» **What the exercise asks**:
From the line containing "The image size is (563, 379)." to the end of the entries, return every line exactly, both ends included, and add nothing.

» **Record excerpts**:
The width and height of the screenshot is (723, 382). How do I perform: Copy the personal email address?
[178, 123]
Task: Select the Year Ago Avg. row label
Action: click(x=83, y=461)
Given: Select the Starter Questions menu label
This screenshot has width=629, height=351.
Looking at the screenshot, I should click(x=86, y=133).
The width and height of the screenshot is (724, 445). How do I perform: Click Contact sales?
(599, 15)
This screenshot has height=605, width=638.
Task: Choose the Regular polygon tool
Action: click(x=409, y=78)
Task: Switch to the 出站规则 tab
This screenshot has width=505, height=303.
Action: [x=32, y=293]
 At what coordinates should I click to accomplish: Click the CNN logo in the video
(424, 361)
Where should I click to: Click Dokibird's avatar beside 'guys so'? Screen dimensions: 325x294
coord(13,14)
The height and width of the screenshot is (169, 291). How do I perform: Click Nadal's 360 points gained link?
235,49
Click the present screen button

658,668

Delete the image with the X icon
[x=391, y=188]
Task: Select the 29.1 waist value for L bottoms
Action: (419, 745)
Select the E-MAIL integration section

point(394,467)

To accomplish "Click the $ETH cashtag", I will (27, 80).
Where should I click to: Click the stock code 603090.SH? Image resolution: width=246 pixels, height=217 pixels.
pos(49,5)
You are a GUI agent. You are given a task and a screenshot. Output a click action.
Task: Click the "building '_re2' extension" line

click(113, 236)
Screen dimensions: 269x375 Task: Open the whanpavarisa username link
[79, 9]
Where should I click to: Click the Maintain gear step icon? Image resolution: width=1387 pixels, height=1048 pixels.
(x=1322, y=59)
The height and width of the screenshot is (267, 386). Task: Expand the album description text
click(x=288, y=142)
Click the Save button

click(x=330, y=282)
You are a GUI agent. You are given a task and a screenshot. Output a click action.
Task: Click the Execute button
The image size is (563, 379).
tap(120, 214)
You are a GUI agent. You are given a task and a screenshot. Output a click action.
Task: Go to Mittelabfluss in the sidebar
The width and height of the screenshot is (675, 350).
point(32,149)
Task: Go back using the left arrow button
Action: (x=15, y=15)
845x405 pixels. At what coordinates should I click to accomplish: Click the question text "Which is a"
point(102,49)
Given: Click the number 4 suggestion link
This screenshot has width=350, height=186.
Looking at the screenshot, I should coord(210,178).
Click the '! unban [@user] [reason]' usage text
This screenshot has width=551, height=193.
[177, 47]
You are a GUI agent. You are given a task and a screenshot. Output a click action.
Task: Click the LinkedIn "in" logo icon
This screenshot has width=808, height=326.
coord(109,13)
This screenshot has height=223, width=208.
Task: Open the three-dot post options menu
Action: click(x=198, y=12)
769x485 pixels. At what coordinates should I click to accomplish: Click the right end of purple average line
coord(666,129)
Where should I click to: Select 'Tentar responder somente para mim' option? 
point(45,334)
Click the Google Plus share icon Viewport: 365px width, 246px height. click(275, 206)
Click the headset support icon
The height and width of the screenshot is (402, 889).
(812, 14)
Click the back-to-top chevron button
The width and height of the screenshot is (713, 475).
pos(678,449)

» **Answer for this exercise**:
The image size is (563, 379).
tap(120, 214)
You are a GUI agent. You are given a task and a screenshot. Output a click action.
Task: Go to Mittelabfluss in the sidebar
The width and height of the screenshot is (675, 350).
point(32,149)
Task: Go back using the left arrow button
Action: (x=15, y=15)
845x405 pixels. At what coordinates should I click to accomplish: Click the question text "Which is a"
point(102,49)
Given: Click the number 4 suggestion link
This screenshot has width=350, height=186.
Looking at the screenshot, I should coord(210,178).
Click the '! unban [@user] [reason]' usage text
This screenshot has width=551, height=193.
[177, 47]
You are a GUI agent. You are given a task and a screenshot. Output a click action.
Task: Click the LinkedIn "in" logo icon
This screenshot has width=808, height=326.
coord(109,13)
This screenshot has height=223, width=208.
Task: Open the three-dot post options menu
Action: click(x=198, y=12)
769x485 pixels. At what coordinates should I click to accomplish: Click the right end of purple average line
coord(666,129)
Where should I click to: Select 'Tentar responder somente para mim' option? 
point(45,334)
Click the Google Plus share icon Viewport: 365px width, 246px height. click(275, 206)
Click the headset support icon
The height and width of the screenshot is (402, 889).
(812, 14)
Click the back-to-top chevron button
The width and height of the screenshot is (713, 475).
pos(678,449)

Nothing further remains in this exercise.